Mateusz Szymorek: Czuję się po części winny za ten wynik
W 2. kolejce I ligi PGE GKS Bełchatów zremisował z Okocimskim Brzesko 1:1. W barwach gospodarzy zadebiutował niespełna 20-letni Mateusz Szymorek, który jest wychowankiem Brunatnych.
- Pierwsza liga jest specyficzna. Jest tutaj gra siłowa, występuje tutaj więcej walki i determinacji. Ciężko jest pograć piłką. Było to widać w meczu z Okocimskim, że jesteśmy zespołem, który chce grać piłką. Ale ciężko było rozwinąć akcje, nie mogliśmy wymienić między sobą kilku podać. Nie wiem, czym jest to spowodowane. Musimy pracować nad tym elementem na treningach, żeby wyglądało to lepiej - powiedział po meczu z Okocimskim Brzesko Mateusz Szymorek, gracz PGE GKS Bełchatów.
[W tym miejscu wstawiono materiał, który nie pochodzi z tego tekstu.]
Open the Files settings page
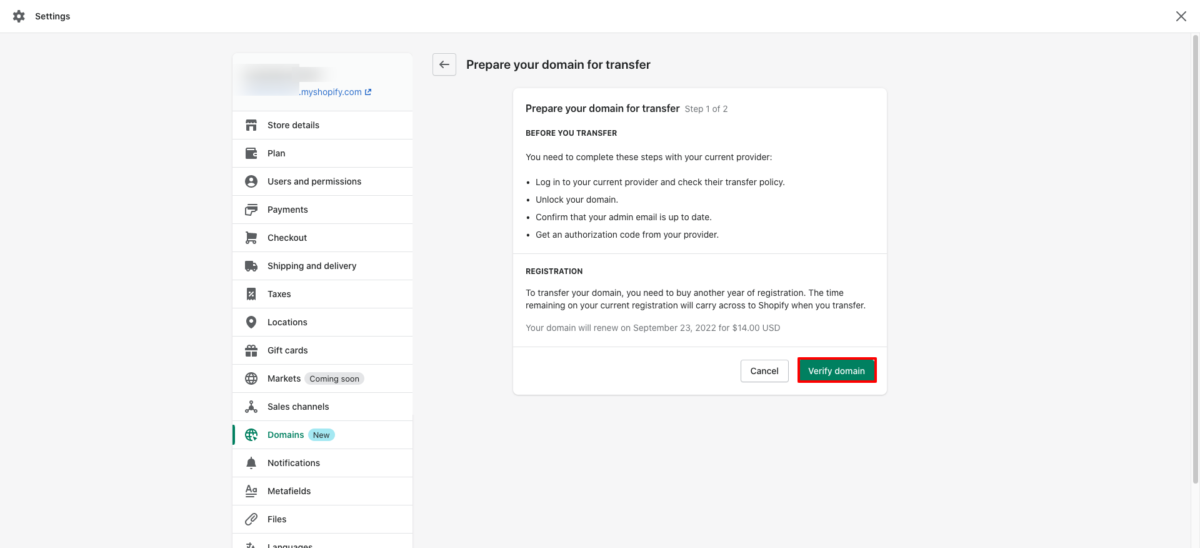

I dodaje: - Strzeliliśmy bramkę i przysiedliśmy na swojej połowie, czekając na rywali. Niestety, zabrakło nam koncentracji do końca, przez co straciliśmy głupią bramkę i tylko zremisowaliśmy.
Szymorek jest nominalnym obrońcą, lecz w niedzielnym spotkaniu wystąpił w pomocy. - Trudno mi powiedzieć, dlaczego zagrałem na tej pozycji. Jestem nominalnym obrońcą, a w tym meczu wszedłem na pomoc. Ten wynik był taki, a nie inny. Trzeba było szarpnąć coś z przodu. Ja byłem młodzieżowcem, który mógł wejść na boisko. Ale niestety, nie udało się wygrać. Myślę, ze dostanę szansę w kolejnym meczu i będzie lepiej - zakończył.